The Norwegian central bank reported yesterday that its world-leading social wealth fund surpassed $1 trillion in value for the first time in the second quarter of this year. The fund posted a 2.6 percent return during that quarter, beating its benchmark index by 0.3 percentage points.

The first half of this year has been the fund’s most successful half-year on record. It returned $63 billion of income, or $12,000 for every Norwegian citizen. At $1 trillion, the fund now holds $192,000 of wealth for every person in the country.

It took Norway a little over 20 years to grow the fund from nothing to $1 trillion. The fund now owns the stock of nearly 9,000 companies and owns around 1.3 percent of all of the publicly-traded equity in the world.

Norway’s global wealth fund gets a lot of attention because of its sheer size, but this attention can sometimes lead commentators to the wrong conclusions about the country’s economic model. The global wealth fund has grown to such heights as a direct result of the country’s enormous oil reserves. But the oil is not the only reason the country has such high levels of socialized wealth ownership.
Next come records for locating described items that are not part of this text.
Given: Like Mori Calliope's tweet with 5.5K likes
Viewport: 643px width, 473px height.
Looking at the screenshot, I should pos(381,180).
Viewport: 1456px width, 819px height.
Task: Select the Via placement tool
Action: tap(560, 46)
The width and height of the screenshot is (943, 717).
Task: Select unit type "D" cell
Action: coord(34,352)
In addition to its global wealth fund, Norway has a number of domestic wealth funds that have nothing to do with its oil revenues. The Folketrygdfondet is a domestic wealth fund that has been around since 1967, well before the discovery of oil. Its money is invested 85 percent in Norway and 15 percent in the other Nordic countries. Its assets total $27 billion and the fund, by itself, owns 5 percent of the equity on the Oslo stock exchange.

Other government entities own another 28 percent of the Oslo stock exchange, meaning that, altogether, governments in Norway own one-third of the domestic equity in the country. The market capitalization of the Oslo stock exchange stands somewhere around $309 billion, making the government’s one-third stake equal to around $103 billion, or one-third of the country’s annual GDP. This is more than the amount of domestic equity owned by private Norwegian individuals.

If by socialism we mean state ownership of the means of production, there is little doubt that Norway is the most socialist country in the developed world right now. It has combined high levels of state ownership with full employment, mass unionization, and a generous welfare state to create one of the best societies in the world. American policymakers would be wise to move in the Norwegian direction.